- [THE PROBLEM]: Although the data below contains pictures, output only the lines between those holding "[facebook] (58, 2445)" and "[tablist] (195, 324)", inclusive, exactly and without those pictures.

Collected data

—————

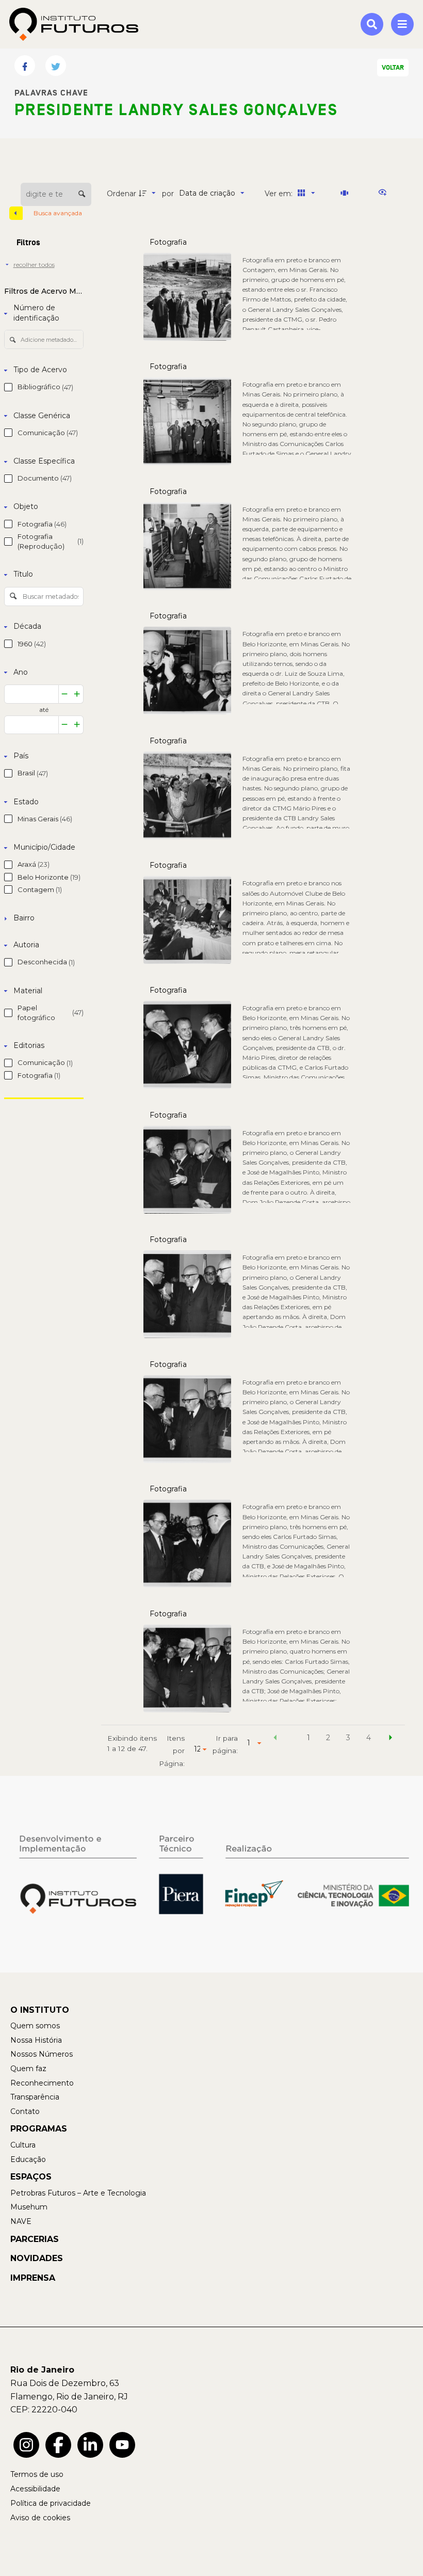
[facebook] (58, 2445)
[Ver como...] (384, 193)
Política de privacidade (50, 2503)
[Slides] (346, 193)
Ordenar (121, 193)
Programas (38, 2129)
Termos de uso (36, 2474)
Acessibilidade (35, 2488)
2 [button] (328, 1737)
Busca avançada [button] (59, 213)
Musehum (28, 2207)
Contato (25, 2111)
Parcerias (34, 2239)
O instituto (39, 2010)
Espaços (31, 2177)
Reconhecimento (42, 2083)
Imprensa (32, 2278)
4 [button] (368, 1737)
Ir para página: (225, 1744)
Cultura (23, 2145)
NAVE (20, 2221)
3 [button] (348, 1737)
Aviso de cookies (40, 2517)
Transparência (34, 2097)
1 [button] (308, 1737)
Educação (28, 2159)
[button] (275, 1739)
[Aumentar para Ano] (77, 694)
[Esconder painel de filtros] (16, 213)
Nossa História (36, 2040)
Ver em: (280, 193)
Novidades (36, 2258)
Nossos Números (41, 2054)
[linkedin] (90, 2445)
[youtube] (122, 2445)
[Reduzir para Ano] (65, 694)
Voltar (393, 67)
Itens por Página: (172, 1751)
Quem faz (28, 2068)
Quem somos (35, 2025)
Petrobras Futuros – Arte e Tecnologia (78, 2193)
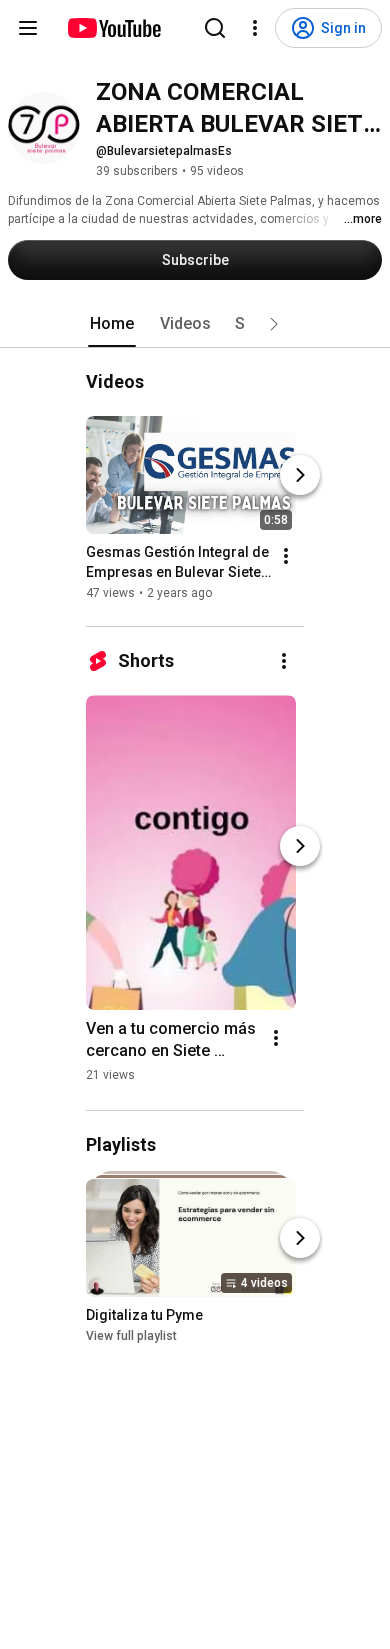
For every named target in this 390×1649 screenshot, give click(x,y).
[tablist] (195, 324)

—————

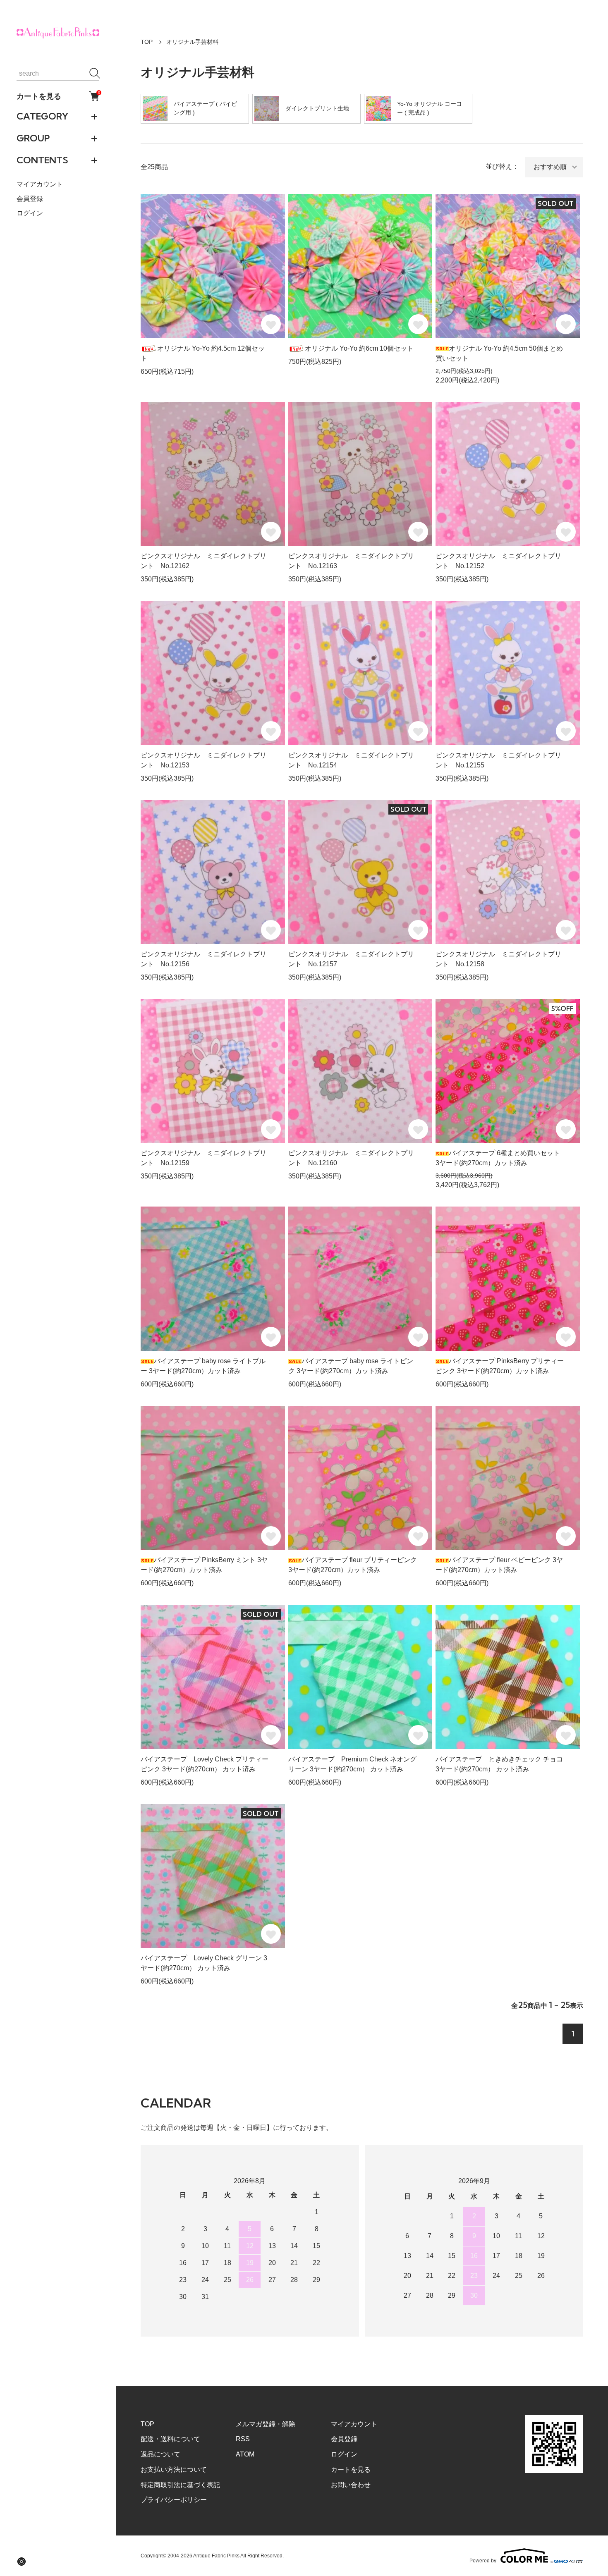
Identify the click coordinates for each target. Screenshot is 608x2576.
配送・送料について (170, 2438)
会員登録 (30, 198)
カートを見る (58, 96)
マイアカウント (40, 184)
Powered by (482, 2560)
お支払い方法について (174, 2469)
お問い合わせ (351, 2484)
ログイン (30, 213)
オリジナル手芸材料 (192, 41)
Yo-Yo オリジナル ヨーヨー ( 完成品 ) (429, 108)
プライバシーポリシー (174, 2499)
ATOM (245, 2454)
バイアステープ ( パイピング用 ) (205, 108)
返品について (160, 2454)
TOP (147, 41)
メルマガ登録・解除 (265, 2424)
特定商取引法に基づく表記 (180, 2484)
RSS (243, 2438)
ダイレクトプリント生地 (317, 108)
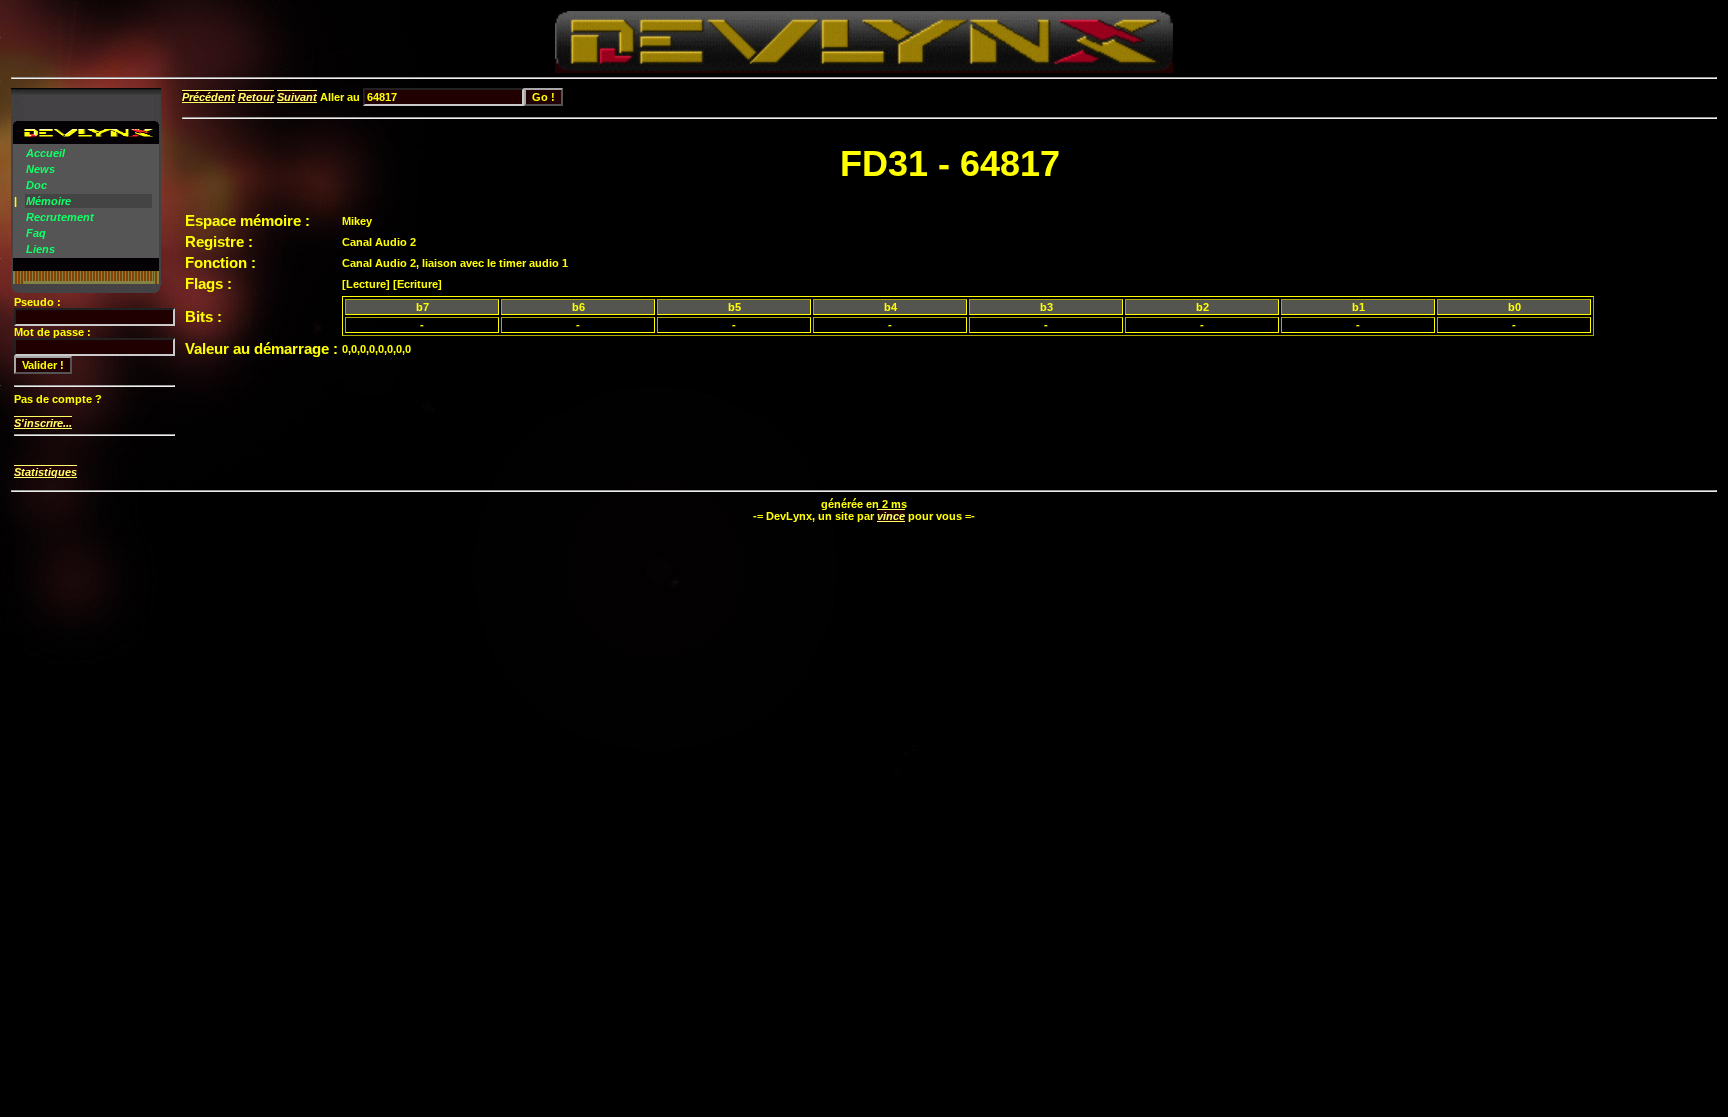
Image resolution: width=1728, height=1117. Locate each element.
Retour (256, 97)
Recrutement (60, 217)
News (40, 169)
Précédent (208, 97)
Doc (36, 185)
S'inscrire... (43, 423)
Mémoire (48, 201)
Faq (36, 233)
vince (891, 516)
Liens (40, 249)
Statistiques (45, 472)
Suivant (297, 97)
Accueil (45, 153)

—————

- [EXERCISE RESPONSE]:
[facebook] (58, 2445)
[Ver como...] (384, 193)
Política de privacidade (50, 2503)
[Slides] (346, 193)
Ordenar (121, 193)
Programas (38, 2129)
Termos de uso (36, 2474)
Acessibilidade (35, 2488)
2 [button] (328, 1737)
Busca avançada [button] (59, 213)
Musehum (28, 2207)
Contato (25, 2111)
Parcerias (34, 2239)
O instituto (39, 2010)
Espaços (31, 2177)
Reconhecimento (42, 2083)
Imprensa (32, 2278)
4 [button] (368, 1737)
Ir para página: (225, 1744)
Cultura (23, 2145)
NAVE (20, 2221)
3 [button] (348, 1737)
Aviso de cookies (40, 2517)
Transparência (34, 2097)
1 [button] (308, 1737)
Educação (28, 2159)
[button] (275, 1739)
[Aumentar para Ano] (77, 694)
[Esconder painel de filtros] (16, 213)
Nossa História (36, 2040)
Ver em: (280, 193)
Novidades (36, 2258)
Nossos Números (41, 2054)
[linkedin] (90, 2445)
[youtube] (122, 2445)
[Reduzir para Ano] (65, 694)
Voltar (393, 67)
Itens por Página: (172, 1751)
Quem faz (28, 2068)
Quem somos (35, 2025)
Petrobras Futuros – Arte e Tecnologia (78, 2193)
For every named target in this 390×1649 screenshot, give click(x,y).
[tablist] (195, 324)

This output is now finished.